- **Exercise objective**: In the listing below, repeat exactly every line from the first through the line containing "Screen dimensions: 1250x952", with nothing else.
####################
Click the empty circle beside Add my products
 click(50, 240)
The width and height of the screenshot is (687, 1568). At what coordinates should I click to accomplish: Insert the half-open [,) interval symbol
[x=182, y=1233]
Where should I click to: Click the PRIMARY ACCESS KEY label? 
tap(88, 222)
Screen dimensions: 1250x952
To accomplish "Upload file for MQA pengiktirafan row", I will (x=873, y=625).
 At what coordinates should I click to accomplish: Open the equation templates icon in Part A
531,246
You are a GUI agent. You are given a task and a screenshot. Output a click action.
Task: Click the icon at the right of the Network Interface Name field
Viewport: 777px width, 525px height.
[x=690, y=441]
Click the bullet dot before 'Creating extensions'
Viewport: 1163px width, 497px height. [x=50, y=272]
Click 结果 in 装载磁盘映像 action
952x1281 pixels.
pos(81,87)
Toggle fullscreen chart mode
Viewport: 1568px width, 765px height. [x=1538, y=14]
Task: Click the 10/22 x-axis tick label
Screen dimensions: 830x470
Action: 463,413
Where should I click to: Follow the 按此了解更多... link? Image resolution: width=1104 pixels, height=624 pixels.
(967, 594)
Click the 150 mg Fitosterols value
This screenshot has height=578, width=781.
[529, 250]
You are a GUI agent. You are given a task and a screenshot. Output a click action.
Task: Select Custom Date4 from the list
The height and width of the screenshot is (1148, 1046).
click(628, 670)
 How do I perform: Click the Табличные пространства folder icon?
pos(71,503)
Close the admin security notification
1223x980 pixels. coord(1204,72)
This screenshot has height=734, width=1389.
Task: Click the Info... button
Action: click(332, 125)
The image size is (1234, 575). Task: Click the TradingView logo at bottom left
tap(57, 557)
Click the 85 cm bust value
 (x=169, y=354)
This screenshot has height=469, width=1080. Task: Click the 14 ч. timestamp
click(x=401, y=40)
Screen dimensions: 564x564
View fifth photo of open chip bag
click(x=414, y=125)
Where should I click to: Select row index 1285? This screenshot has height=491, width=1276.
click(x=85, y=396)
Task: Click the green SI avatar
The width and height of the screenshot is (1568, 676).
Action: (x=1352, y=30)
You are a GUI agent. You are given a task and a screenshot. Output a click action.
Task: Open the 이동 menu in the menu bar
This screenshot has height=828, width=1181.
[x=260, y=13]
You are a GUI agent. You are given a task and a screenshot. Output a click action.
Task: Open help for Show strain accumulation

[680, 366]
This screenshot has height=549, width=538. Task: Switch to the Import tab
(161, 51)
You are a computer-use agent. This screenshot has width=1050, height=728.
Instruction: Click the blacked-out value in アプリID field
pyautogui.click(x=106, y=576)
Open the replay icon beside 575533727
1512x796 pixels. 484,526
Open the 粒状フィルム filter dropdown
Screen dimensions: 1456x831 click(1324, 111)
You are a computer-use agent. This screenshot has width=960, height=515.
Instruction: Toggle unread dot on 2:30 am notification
####################
- **Reply**:
Click the empty circle beside Add my products
 click(50, 240)
The width and height of the screenshot is (687, 1568). At what coordinates should I click to accomplish: Insert the half-open [,) interval symbol
[x=182, y=1233]
Where should I click to: Click the PRIMARY ACCESS KEY label? 
tap(88, 222)
Screen dimensions: 1250x952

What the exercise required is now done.